*** DATA LISTING Section Begins ***
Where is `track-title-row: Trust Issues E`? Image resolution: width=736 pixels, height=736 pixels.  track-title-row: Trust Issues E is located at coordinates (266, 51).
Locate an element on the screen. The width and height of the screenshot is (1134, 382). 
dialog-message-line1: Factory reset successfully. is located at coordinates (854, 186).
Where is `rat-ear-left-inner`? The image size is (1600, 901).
*** DATA LISTING Section Ends ***
*** DATA LISTING Section Begins ***
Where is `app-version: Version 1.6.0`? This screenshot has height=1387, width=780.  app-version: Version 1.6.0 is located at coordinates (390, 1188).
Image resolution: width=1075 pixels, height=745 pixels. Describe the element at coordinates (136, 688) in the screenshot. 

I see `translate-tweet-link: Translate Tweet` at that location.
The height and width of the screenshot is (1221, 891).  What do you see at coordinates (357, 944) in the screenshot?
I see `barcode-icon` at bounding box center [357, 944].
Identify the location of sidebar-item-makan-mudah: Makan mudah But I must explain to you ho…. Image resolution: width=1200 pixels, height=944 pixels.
*** DATA LISTING Section Ends ***
Copy out the items above, beginning at the line that contains "Locate an element" and stopping after the line that contains "is (1600, 901).".

YOUR SOLUTION
Locate an element on the screen. The width and height of the screenshot is (1134, 382). 
dialog-message-line1: Factory reset successfully. is located at coordinates (854, 186).
Where is `rat-ear-left-inner`? The image size is (1600, 901).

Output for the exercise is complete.